Is it Illegal to Play Music in Yoga Classes?
In 2003, when I first started teaching yoga, I remember laboring over my playlists and meticulously burning each one to a CD. It is clearly illegal to use bootlegs in a commercial setting, but what was I supposed to do? I was a 25-year-old yoga bum, and I needed some tunes.
Fast-forward to today. Every yoga teacher I know uses music in his or her classes. Most either stream from Spotify or use pre-purchased (or pirated) tracks from their phone or computer. This too is illegal, but what’s a yoga bum to do?
Bad news. This might get you into legal trouble soon.

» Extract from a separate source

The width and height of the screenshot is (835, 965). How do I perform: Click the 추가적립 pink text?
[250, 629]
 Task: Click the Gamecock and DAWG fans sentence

Enter music licensing. Studios around the world (but mostly in the US) are being served with cease and desist letters, often coupled with hefty fines. It’s become quick and easy for law firms to find yoga studios, restaurants, bars, and hair salons online. Within minutes, they can determine if they are using music illegally (many studios, for example, post their playlists on their website), and then go after them with the threat of legal action.
Why are they going after little guys such as yoga studios? The answer is simple: Because they can. Before it was too challenging to seek them out, but now it’s super simple, and many studio owners receive those letters and pay up.
Q: Should you pay?
Q: Are you in the wrong if you play music without a license?
Q: Is it really stealing?
From a purely legal standpoint, the answer to all three questions is probably ‘yes.’ Playing music without a license in a commercial setting is technically illegal. From a modern-day, ‘information is free’ perspective, the answer is less straightforward.
Almost every major online platform today (YouTube, Facebook, Instagram) built its company using content they didn’t own the rights to, including music, and somehow, all sins have been forgiven.
So what should you do? What is the right thing to do?
I can’t answer those questions for you, but what I can tell you is that I’ve never met a yoga teacher who felt good about stealing from musicians. In many ways, the financial and career struggles of musicians and yoga teachers are much the same, so most people I know wish only the best for the artists they love.
But… but… but… we’re just yoga teachers. These are classes with 8, 12, or 30 people maximum. Sometimes you’re playing random indie music or instrumental stuff, other times you’re playing pop or EDM. How would you even attempt to be 100 percent legal in terms of licensing?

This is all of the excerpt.